Monday, June 18, 2007

More on Arthur Burns' "Inflation" Numbers

Most of us who live in the America NOT occupied by John Edwards vaguely understand that the BLS' "inflation" statistics don't seem to comport with reality.

And Big Picture lends more credence to that nagging feeling, this time discussing the BLS' "rents" flaws. BP quotes Bill King of Ramsey Securities about the silliness which passes as "statistics" from BLS.

Bill has been dissecting the BLS data longer than most of us have been trading. One of Bill's biggest complaints about the BLS methodology is how they can make "Up" look like "Down."

Consider what happens when the BLS looks at rent/OER: "They supposedly net out utility payments. So if your rent payment stays constant but utility bills go up, that yields a lower net implied rent.
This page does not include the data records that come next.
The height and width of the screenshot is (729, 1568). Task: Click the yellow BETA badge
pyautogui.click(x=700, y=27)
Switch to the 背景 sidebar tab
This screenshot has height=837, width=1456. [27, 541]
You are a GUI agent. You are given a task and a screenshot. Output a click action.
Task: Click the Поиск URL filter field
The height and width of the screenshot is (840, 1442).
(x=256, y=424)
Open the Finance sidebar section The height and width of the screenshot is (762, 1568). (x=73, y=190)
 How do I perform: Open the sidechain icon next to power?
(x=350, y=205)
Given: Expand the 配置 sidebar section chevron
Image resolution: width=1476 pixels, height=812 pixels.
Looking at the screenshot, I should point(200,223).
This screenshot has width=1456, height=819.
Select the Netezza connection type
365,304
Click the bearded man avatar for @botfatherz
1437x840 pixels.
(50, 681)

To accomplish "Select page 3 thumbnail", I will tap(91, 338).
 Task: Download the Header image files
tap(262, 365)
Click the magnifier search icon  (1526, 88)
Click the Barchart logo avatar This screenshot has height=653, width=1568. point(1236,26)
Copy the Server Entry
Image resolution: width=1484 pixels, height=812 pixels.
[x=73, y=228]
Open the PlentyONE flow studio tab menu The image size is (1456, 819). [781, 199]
In other words, utility prices going up caused rental prices and CPI to go down.”

The theory has some facial cachet--after all, IF the landlord supplies utilities and IF the utility costs rise AND rent does not, the effect is a reduction in rent.

But the BLS method is magnified by two other problems.

1) The 'OER' statistic counts for 40% of cost; and
2) 75% of American households are NOT 'rented,' they are owner-occupied.

"How can any self-respecting economist proclaim that inflation remains contained because less than 26% of the US (% that rent) experience a minor increases in rent? The scheme originated by Fed CEO Art Burns in the ‘70s to propagandize ‘Ex-food & energy’ as the true inflation measure to divert public attention from escalating inflation, abetted by Street shills and the media, has worked spectacularly."

Whereupon Big Picture comments:

Here's the reality about OER: If we wanted to know what inflation really is, wouldn't we be better off measuring the costs that actual homeowners -- that 75% of Americans who own where they live -- actually encounter? You know, things like repairs, property taxes, utilities, interest rates, building materials, etc.?

Of course, CPI has been massaged (to the political benefit of Washington DC) by a lot of people--for example, Bill Clinton re-arranged the stats specifically to reduce Social Security payment increases during his time.

As we have commented before, if you want to measure inflation, it's useful to look at commodity prices measured in USD as a "reality check" against Gummint numbers.